======== Source material

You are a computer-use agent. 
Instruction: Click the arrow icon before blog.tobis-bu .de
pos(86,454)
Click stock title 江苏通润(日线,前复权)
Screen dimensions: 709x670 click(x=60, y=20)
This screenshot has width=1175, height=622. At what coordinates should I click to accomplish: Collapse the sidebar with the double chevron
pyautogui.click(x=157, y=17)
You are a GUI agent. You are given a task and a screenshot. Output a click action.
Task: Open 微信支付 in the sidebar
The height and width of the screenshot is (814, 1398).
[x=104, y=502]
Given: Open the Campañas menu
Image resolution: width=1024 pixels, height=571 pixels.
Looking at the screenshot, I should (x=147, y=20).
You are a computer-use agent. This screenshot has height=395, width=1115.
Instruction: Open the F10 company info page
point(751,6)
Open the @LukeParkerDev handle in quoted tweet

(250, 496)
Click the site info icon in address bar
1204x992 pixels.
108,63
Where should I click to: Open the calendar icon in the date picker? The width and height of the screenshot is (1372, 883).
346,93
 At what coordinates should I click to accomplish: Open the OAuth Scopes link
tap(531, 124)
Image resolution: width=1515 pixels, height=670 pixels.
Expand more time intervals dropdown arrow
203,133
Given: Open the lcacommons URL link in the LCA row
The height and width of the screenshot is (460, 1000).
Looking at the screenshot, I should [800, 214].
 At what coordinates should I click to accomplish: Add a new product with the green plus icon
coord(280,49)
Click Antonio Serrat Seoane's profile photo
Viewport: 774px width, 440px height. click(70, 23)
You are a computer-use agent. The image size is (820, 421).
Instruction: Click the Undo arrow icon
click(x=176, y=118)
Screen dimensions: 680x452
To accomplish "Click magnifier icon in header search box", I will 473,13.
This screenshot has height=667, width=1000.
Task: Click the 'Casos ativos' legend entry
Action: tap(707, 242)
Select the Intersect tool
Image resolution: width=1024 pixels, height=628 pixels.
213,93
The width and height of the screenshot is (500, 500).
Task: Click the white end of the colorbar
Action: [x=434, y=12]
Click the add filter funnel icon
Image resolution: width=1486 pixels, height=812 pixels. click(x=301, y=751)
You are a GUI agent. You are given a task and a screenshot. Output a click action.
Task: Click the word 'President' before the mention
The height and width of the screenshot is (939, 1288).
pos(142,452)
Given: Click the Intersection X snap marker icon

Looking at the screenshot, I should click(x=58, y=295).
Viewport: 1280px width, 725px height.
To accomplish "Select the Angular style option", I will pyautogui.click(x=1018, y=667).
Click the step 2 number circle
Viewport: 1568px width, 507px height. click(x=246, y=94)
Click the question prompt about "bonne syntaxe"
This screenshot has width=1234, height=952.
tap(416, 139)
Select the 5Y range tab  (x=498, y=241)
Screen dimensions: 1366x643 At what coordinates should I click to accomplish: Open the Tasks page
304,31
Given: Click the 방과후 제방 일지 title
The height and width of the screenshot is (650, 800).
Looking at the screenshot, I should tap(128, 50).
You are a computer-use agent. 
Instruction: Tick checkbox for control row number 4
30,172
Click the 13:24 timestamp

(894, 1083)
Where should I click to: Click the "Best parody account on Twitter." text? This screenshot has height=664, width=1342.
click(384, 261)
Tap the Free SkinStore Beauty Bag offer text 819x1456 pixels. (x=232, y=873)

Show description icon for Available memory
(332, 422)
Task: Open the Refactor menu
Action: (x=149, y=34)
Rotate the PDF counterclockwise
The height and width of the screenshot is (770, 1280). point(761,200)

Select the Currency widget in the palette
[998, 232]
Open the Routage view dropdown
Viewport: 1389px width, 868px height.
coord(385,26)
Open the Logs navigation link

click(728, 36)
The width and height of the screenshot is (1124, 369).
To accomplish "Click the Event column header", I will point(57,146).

================

## Problem statement:
With the first line of the material as the start and the line containing "Given: Open the lcacommons" as the end, repeat that span exactly and add nothing.

## Response area:
You are a computer-use agent. 
Instruction: Click the arrow icon before blog.tobis-bu .de
pos(86,454)
Click stock title 江苏通润(日线,前复权)
Screen dimensions: 709x670 click(x=60, y=20)
This screenshot has width=1175, height=622. At what coordinates should I click to accomplish: Collapse the sidebar with the double chevron
pyautogui.click(x=157, y=17)
You are a GUI agent. You are given a task and a screenshot. Output a click action.
Task: Open 微信支付 in the sidebar
The height and width of the screenshot is (814, 1398).
[x=104, y=502]
Given: Open the Campañas menu
Image resolution: width=1024 pixels, height=571 pixels.
Looking at the screenshot, I should (x=147, y=20).
You are a computer-use agent. This screenshot has height=395, width=1115.
Instruction: Open the F10 company info page
point(751,6)
Open the @LukeParkerDev handle in quoted tweet

(250, 496)
Click the site info icon in address bar
1204x992 pixels.
108,63
Where should I click to: Open the calendar icon in the date picker? The width and height of the screenshot is (1372, 883).
346,93
 At what coordinates should I click to accomplish: Open the OAuth Scopes link
tap(531, 124)
Image resolution: width=1515 pixels, height=670 pixels.
Expand more time intervals dropdown arrow
203,133
Given: Open the lcacommons URL link in the LCA row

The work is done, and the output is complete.